Lead with a concise profile that names your tools and the types of assets you actually produce. For example, highlight Adobe Photoshop for retouching and compositing, Adobe Illustrator for vector branding and dielines, and Adobe InDesign for multi-page layout. Include your workflow outputs using practical KPIs such as “30–45 assets per month” or “12–20 campaign creatives per sprint”, so ATS keywords sit alongside evidence recruiters can verify. Add your portfolio URL in the header so the recruiter can validate the quality immediately, even if ATS has filtered the CV for software match.

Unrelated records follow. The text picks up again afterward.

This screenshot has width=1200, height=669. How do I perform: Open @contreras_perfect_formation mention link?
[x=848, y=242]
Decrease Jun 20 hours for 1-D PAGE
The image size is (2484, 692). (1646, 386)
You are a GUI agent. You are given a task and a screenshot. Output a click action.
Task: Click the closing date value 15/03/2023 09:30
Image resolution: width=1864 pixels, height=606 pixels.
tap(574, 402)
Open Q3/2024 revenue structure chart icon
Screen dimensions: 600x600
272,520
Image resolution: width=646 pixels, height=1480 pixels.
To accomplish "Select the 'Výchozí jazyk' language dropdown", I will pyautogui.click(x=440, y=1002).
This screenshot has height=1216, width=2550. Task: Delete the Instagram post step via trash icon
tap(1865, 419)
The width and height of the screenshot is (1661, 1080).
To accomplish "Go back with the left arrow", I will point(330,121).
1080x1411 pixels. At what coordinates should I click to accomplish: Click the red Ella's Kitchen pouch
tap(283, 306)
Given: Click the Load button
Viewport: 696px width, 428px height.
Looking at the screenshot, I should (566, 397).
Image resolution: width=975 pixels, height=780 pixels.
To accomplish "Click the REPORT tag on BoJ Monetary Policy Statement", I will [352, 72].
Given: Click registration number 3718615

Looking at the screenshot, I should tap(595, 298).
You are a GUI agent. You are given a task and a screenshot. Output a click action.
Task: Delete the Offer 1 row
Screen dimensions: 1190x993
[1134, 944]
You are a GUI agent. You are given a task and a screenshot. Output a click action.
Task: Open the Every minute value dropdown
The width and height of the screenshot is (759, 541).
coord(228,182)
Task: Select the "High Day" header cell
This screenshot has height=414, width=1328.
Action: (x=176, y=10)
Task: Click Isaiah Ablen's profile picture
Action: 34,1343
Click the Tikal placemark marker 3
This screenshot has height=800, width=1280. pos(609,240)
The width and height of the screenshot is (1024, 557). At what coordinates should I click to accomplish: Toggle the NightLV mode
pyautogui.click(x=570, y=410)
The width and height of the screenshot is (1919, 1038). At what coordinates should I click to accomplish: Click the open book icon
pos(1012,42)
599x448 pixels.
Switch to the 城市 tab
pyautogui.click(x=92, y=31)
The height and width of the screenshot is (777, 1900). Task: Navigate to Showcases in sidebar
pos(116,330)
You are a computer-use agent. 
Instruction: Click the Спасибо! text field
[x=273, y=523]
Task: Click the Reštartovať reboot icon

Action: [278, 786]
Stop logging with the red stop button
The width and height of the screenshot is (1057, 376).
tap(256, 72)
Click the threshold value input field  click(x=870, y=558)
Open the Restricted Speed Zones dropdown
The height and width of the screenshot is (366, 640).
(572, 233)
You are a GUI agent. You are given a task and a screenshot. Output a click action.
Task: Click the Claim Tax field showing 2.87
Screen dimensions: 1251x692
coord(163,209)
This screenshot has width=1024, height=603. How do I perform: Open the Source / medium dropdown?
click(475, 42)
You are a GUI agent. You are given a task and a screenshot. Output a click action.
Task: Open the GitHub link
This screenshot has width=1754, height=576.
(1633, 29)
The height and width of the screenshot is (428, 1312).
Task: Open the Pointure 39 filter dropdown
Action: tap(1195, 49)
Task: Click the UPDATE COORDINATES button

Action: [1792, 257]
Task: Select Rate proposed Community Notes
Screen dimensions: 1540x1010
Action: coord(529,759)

Back up your overview with a structured “Toolbox” section. Separate Adobe Creative Cloud from digital prototyping tools (for instance Figma), and only list what you can confidently discuss in an interview. Where print is relevant, mention colour management and pre-press checks such as PDF/X readiness, crop marks, bleeds, and proper export settings. This combination helps ATS extract both your software and your production competence, which are two of the most common filter categories for Graphic Designer vacancies.

Experience bullets that mirror hiring filters (print, digital, branding)

Write experience bullets using the same language employers search for: “print-ready artwork”, “web-optimised exports”, “brand guideline compliance”, and “campaign deliverables”. For example, one bullet can state that you built a cohesive brand identity system in Illustrator, then converted it into InDesign templates for brochures and reports. Add a second bullet describing how you produced digital campaign assets for social using Photoshop layers and exported in appropriate formats for fast publishing. Include measurable outcomes such as turnaround time (e.g., “reduced revisions by ~20% using structured handover files and named layers”).

When describing motion or interactive work, be specific about the software and the deliverable type. If you create short animations, mention After Effects for motion graphics and define what you delivered (for example “animated logo stings for video intros” or “30-second social reels”). If the role is more UI-driven, mention Figma components, layout grids, and responsive constraints, not just “UI design”. This specificity improves ATS alignment while also helping recruiters understand how you contribute across multiple production channels.

Design craft proof: typography, colour management and pre-press readiness

Recruiters look for evidence that your aesthetics are production-ready, not just visually appealing. Add a “Design Craft” subsection covering typography choices, hierarchy, and layout discipline, and name relevant tools used to implement that craft in Adobe InDesign and Illustrator. Include your approach to colour management, such as using ICC profiles and maintaining consistent branding across digital and print outputs. If you work with print, explicitly state your pre-press habits (for instance checking bleeds, keeping safe margins, and producing press-ready PDFs).

Where appropriate, reference how you collaborate through files and handover. For example, mention layer naming conventions, organised asset libraries, and exporting web assets from Photoshop with the right resolution and compression settings. If your work feeds developers, note that you prepare assets for handoff, such as exporting SVGs/icons from Illustrator or providing design specs from Figma with documented measurements. These practical details signal professional maturity, which is especially valuable when employers use ATS keywords to screen for “workflow” and “production capability”.